Science fascinates many people including me. I love the complexity of it, the technology behind it, the sheer enormity of it. The hospital and laboratory scenes of everyone's favourite unpronounceable physician, Dr Hfuhruhurr, kinda sum up science: flashing lights, bubbling test tubes, 'the cranial screwtop method' and brains [and the words 'get that cat out of here']. During my very earliest days in research, one area of brain science was always a marvel to me: conducting and interpreting electroencephalograms (EEGs).
I have never been physically present during an EEG but have had the opportunity to look as some of the raw data produced and it fascinated me. What is perhaps so interesting is that a person, suitably trained, can look at the various squiggles of an EEG and determine the presence of an epileptic seizure and also, depending on the activity of the EEG, diagnose different types of seizure even pointing to differing epilepsy-related conditions. I know of at least one physician who is skilled in this dark art. Yes, the Force is indeed strong with them.
I talked about epilepsy and autism in a previous post, although not specifically discussing the use of EEGs. When looking at the literature about autism and EEGs, there are quite a few interesting points to note about things like the comorbidity of abnormal EEG results and the presence of epilepsy in some cases of autism. Also are the various suggestions that EEGs might serve as a potential objective early marker of autism and possibly a few other things. Mmm, we will see.
The study at the centre of this post was published in BMC Medicine by Bosl and colleagues* a few months back (full-text available here). The suggestion was that a statistical algorithm applied to EEG results might be able to classify very young children as either typical developers or as being at-risk for developing an autism spectrum condition. The results whilst small-scale made a few media waves along the lines of 'it will change the field, if this works' (comment made by one of the study authors).
Of course autism, and the various issues around it, is never so straight forward. Guaranteed that with every giant claim about diagnosis, treatment, aetiology, etc. an opposing view will always emerge, and like a classical opera, scientific battle breaks out ('no you can't, yes I can'). In the case of Bosl and colleagues it was this paper** which appeared in the same journal a few weeks later, questioning some of the claims suggested. The main crux of the criticism seems to be about the use of high-risk at population levels vs. high-risk at an individual level.
Fair's fair there is an author response to the criticism of their paper, available full-text here. They do offer some explanation for why they chose to record and report their results as they did. Credit also to them in highlighting why the media took so much interest in the story: novel medical research + lots of public interest + practical implications = a good story.

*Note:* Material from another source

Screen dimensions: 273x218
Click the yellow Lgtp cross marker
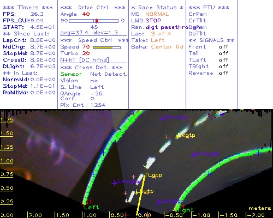pos(137,192)
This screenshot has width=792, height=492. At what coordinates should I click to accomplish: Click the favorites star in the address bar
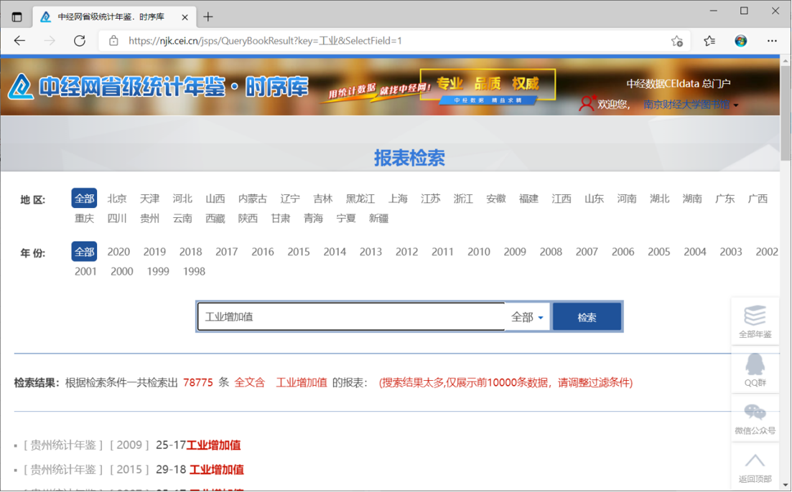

Its not just autism that is getting the EEG-biomarker treatment; so is Chronic Fatigue Syndrome (CFS) with the publication of this paper (again full-text) by Duffy and colleagues*** published in BMC Neurology. There hasn't been time for a formal scientific criticism of Duffy's paper but I'm sure it will come eventually. I have to say that the sample size included in this recent CFS paper is pretty big: 70 patients with well-defined CFS, 24 with depression, 148 with general fatigue and 390 asymptomatic controls. With a large sample size comes greater study power and hence greater predictive value. Indeed Duffy and colleagues are talking about nearly 90% of unmedicated women with CFS and over 90% of controls being correctly classified using their method.
As an outsider looking in on the world of EEG use and research, I have to say that I am intrigued by the possibilities of EEG-derived biomarkers even if only as part of a suite of investigations. Aside from the fact that EEGs are fairly inexpensive to do and importantly not invasive like the recent data on motor skills, I would like to think that the electrical activity of our brains, or rather their patterns of activity, are just waiting to be decoded in much the same way as the analysis of any other genetic or biological system might hide various secrets about our human condition. At the very least, EEGs might provide a window on the effectiveness of interventions targeting the brain as exampled here with the antidepressant treatment response.
To end, Dr Hfuhruhurr imparts his pearls of medical wisdom.
* Bosl W. et al. EEG complexity as a biomarker for autism spectrum disorder risk. BMC Medicine. February 2011.
** Griffin R. & Westbury C. Infant EEG activity as a biomarker for autism: a promising approach or a false promise? BMC Medicine. May 2011.
*** Duffy FH. et al. EEG spectral coherence data distinguish chronic fatigue syndrome patients from healthy controls and depressed patients-A case control study. BMC Neurology. July 2011.